Al sórdido hombre fuerte de Rusia, Vladímir Putin, le sale todo mal últimamente. Desde que decidió, hace siete meses, invadir a Ucrania, un país independiente y soberano, sus cálculos han resultado desastrosos. Sus planes eran llegar triunfante a Kiev en pocos días, deponer el Gobierno del judío Zelenski (a quien Moscú llama neonazi) e instalar en su lugar un Gobierno títere presidido por algún oligarca prorruso. Quería impedir que Ucrania llegara a ser miembro de la Unión Europea (UE). También temía que hubiera otro aliado de la OTAN en sus fronteras.

Con su invasión, hasta ahora, ha conseguido todo lo contrario. Finlandia y Suecia, que nunca habían querido entrar en esta alianza militar, pidieron ser admitidos por miedo a un vecino prepotente que en cualquier momento podía tener la idea de agredirlos; Ucrania inició los trámites para ser admitida en la UE, y casi todos los que en el mundo a duras penas sabían algo de la historia, la cultura y la lengua de Ucrania se enteraron al fin de su importancia, su valor y su independencia. Hoy Ucrania tiene una fuerza, una admiración y una presencia nítida en la historia. Rusia, “el país hermano eslavo que nunca los atacaría”, es ahora su más odiado enemigo y la causa de su unión y su valentía.

El precio que paga Ucrania por defender su territorio y su existencia es inmenso. Seis millones de personas (viejos, niños y mujeres en su mayoría) han tenido que salir del país en pocos meses. Otros ocho millones son desplazados internos que huyeron de las regiones orientales (invadidas por el ejército ruso) a las occidentales. El número de civiles y soldados muertos por la invasión es incierto, pero se cuentan por decenas de miles. La ONU ha confirmado que Rusia comete crímenes de guerra: violación de mujeres, tortura de soldados presos, ejecuciones sumarias, bombardeo de hospitales, teatros, escuelas, etc. Una carnicería cometida por el ejército de Putin y sus bombardeos indiscriminados.
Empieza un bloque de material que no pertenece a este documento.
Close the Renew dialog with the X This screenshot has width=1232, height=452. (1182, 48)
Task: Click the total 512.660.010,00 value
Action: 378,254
Los seres humanos, como otros mamíferos, somos territoriales. Cuando atacan el sitio donde vivimos con nuestras familias, con nuestros hijos y nuestros padres, somos capaces de luchar hasta la muerte. Esto se sabe hasta en la pequeña guerra simbólica del fútbol: jugar como local tiene ventajas por la gritería de las gradas y la humillación que significa perder en la propia casa. Los soldados rusos, en cambio, no entienden siquiera por qué están luchando y entregando la vida. Durante la contraofensiva ucrania reciente en el nordeste del país, miles de soldados rusos salieron huyendo y dejaron atrás armamento pesado, ropa, comida, cartas. Ahora en su país se exponen a ser juzgados como desertores y cobardes y a pagar varios años de cárcel.

Putin, que no llama guerra a su agresión a Ucrania, y mucho menos invasión, sino “operación militar especial”, poco a poco se quita la máscara. Ve lejos la victoria, se siente acorralado y amenaza con armas nucleares. Acaba de decretar una leva obligatoria de 300.000 reservistas. En la familia típica de Rusia hay un solo hijo. Por eso no es de extrañar que miles de hombres jóvenes estén huyendo por las pocas fronteras abiertas hacia los países que todavía no les exigen visa. Los que protestan o desertan se exponen a lo peor. Los opositores de Putin están presos, muertos o en el exilio. Aun así, algunos nuevos se atreven a salir a la calle.

El presidente de Colombia, alineado con López Obrador, está tomando el camino del pacifismo neutral, como si fuera lo mismo invadir que ser invadido. Putin le coquetea. Al recibir a los nuevos embajadores de Venezuela y Colombia en Moscú, dijo de la primera: “Venezuela es nuestro socio estratégico y aliado fiable en América Latina y a nivel mundial”. Y de nosotros: “Colombia es un prometedor socio de Rusia en América Latina”. Sería trágico convertirnos en socios de un envenenador, un déspota y un criminal de guerra. ¿La potencia mundial de la vida se quiere aliar con la potencia de la muerte?